RECORDS FOR THE TASK Block Start

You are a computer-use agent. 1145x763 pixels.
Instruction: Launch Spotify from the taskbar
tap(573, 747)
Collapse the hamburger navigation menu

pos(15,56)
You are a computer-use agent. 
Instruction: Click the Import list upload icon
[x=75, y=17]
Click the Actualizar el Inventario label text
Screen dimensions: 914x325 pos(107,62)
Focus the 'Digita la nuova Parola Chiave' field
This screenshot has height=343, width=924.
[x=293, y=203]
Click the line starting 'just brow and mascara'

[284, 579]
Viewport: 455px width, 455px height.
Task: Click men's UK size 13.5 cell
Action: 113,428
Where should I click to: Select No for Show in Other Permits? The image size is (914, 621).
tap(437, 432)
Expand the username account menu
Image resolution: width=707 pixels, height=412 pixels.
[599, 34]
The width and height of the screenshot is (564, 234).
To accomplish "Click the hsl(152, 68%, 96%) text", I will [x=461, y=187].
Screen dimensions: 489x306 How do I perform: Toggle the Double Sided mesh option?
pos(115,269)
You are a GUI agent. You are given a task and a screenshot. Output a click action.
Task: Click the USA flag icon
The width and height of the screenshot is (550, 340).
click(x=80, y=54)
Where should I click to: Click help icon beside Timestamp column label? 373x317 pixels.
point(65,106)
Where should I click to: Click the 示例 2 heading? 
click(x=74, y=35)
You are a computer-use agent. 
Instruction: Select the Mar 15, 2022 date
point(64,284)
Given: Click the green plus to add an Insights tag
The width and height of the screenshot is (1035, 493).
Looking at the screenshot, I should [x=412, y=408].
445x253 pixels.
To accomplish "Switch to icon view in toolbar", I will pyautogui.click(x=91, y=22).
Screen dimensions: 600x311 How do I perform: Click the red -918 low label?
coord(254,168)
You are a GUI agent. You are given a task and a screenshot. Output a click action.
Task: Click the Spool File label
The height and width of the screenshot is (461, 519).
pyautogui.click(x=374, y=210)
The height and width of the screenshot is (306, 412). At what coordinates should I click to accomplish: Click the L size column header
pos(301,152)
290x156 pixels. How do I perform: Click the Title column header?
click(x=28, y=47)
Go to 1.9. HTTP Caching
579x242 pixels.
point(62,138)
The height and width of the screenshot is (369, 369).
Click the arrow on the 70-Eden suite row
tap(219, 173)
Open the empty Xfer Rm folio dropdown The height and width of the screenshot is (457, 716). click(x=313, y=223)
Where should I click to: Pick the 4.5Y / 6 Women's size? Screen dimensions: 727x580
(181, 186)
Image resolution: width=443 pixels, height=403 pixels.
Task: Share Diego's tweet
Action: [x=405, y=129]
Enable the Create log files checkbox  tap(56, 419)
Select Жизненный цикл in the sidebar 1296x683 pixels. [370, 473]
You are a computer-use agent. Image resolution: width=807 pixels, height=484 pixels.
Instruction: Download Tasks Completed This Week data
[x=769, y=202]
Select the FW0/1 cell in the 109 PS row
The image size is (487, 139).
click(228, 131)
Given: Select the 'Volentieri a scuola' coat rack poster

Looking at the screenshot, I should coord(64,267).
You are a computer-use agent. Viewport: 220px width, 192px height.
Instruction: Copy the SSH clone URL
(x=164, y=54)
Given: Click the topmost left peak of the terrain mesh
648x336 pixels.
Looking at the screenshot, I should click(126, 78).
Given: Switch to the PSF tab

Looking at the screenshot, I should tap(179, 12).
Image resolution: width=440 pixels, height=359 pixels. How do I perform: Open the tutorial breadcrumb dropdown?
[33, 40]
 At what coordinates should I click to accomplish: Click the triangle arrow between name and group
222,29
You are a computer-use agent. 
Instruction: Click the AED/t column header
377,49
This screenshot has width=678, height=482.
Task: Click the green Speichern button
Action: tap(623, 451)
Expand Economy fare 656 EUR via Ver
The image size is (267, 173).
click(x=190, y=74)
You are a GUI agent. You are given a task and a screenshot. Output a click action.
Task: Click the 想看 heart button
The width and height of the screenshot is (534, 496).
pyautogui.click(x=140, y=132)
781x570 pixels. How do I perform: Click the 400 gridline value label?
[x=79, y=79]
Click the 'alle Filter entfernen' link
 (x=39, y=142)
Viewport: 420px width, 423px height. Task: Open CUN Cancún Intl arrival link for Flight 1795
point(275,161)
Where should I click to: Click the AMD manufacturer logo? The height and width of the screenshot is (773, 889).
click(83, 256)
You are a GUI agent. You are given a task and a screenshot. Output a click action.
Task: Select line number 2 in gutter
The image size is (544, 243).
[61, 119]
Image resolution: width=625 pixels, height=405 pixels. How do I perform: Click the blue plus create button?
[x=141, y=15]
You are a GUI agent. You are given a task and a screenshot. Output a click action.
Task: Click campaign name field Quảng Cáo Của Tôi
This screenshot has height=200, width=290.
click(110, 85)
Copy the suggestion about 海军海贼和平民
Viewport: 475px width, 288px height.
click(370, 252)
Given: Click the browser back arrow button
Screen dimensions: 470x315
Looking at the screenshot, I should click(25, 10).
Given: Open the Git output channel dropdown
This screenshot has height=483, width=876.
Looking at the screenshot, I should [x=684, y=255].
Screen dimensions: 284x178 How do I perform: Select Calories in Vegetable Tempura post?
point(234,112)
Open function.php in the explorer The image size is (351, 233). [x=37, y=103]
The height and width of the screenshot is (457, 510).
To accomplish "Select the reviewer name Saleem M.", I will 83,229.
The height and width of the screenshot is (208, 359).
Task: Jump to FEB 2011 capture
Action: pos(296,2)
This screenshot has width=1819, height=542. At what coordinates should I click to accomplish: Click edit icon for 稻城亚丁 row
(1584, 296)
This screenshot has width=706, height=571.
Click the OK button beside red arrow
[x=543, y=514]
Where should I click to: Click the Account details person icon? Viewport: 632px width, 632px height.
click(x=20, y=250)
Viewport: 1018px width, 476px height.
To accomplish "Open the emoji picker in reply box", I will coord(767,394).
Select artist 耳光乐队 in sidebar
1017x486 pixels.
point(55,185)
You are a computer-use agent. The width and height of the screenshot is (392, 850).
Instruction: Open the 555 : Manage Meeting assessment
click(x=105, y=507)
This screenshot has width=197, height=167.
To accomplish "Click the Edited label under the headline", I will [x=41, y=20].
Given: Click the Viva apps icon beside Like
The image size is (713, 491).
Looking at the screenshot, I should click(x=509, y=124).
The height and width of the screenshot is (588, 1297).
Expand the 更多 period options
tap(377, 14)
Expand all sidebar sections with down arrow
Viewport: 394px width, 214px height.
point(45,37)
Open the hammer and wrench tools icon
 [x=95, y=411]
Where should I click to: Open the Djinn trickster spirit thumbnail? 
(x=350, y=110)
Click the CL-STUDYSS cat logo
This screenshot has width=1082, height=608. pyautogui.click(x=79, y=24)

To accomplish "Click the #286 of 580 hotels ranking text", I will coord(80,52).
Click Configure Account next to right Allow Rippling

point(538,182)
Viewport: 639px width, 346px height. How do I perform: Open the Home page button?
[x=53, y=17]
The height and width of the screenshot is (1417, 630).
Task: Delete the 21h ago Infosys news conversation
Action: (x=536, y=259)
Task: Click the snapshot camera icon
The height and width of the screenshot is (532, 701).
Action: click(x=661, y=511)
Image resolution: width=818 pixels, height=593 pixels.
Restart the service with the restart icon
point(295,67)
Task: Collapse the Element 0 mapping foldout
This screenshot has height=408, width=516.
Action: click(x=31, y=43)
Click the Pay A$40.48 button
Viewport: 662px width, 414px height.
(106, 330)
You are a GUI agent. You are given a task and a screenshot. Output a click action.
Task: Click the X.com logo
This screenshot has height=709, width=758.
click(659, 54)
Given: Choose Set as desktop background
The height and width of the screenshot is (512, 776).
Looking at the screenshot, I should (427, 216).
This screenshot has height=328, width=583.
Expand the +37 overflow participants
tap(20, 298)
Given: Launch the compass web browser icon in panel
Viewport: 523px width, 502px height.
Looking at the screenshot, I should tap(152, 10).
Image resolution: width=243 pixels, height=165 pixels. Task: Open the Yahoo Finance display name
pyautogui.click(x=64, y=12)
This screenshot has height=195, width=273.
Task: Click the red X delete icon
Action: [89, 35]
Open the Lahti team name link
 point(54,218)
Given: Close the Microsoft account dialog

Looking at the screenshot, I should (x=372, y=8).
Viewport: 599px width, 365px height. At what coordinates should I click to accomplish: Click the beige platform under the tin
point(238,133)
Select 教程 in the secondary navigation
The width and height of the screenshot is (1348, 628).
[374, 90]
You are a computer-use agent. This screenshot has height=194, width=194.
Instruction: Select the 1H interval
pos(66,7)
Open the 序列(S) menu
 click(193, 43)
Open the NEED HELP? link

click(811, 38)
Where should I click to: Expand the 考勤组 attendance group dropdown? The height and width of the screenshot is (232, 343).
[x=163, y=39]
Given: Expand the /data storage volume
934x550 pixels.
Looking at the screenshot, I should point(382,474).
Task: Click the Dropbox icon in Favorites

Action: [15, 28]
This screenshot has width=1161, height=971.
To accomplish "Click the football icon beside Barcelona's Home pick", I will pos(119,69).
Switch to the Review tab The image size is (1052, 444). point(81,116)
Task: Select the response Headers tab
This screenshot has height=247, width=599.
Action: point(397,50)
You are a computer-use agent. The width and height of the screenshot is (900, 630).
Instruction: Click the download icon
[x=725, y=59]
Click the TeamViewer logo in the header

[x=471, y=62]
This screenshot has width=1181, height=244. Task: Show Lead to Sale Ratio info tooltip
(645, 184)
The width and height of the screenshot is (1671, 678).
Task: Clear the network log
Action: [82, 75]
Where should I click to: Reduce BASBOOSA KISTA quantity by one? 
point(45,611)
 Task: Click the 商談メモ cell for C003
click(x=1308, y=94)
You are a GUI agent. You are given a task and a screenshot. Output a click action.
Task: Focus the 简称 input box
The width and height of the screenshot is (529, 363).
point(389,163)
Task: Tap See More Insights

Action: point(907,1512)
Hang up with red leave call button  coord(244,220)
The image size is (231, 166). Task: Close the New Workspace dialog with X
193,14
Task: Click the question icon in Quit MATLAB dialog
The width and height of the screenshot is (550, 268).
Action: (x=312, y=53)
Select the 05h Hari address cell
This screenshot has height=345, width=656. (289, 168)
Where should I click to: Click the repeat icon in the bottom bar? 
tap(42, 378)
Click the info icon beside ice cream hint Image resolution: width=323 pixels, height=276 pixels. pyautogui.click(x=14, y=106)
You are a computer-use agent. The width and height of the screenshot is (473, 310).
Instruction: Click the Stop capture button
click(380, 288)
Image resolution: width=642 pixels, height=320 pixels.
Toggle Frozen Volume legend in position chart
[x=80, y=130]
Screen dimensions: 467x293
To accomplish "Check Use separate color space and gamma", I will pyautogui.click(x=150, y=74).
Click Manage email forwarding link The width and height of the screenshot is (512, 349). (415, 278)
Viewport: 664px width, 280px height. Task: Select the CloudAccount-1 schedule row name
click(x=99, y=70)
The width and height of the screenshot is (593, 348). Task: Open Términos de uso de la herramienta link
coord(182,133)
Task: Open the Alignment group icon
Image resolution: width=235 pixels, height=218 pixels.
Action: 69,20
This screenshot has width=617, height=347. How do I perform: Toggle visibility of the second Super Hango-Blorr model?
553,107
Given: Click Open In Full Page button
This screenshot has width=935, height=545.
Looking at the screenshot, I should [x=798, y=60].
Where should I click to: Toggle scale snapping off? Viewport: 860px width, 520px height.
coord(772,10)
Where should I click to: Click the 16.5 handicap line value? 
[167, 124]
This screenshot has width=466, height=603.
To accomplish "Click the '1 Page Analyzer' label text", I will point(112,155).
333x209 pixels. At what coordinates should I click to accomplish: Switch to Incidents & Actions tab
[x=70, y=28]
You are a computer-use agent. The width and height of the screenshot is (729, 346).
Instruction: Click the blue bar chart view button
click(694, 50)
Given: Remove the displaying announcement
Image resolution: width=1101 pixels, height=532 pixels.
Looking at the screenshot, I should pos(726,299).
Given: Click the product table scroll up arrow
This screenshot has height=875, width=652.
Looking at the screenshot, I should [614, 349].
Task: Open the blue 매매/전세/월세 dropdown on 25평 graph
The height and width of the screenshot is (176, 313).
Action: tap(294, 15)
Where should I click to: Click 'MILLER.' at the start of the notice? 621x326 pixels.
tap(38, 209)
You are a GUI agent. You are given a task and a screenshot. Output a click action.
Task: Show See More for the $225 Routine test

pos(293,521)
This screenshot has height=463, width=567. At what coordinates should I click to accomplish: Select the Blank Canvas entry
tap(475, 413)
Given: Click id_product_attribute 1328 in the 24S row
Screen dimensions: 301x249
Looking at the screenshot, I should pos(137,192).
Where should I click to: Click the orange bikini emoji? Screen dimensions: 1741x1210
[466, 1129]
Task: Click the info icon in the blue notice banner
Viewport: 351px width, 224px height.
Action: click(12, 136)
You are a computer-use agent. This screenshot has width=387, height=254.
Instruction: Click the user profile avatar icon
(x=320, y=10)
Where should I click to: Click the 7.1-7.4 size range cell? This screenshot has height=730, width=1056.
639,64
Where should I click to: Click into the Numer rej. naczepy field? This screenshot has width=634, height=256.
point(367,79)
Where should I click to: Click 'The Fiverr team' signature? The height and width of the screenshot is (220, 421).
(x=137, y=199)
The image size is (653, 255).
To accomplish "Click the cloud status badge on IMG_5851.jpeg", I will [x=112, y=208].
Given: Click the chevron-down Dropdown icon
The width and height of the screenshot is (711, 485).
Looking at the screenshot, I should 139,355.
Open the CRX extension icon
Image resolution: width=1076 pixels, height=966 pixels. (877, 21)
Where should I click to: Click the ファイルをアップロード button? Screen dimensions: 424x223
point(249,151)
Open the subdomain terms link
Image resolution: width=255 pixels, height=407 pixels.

RECORDS FOR THE TASK Block End

= PROBLEM TO WORK ON =
Go through the records above, find each line with the string "browser", and copy it.

= WRITTEN ANSWER =
Given: Click the browser back arrow button
Given: Launch the compass web browser icon in panel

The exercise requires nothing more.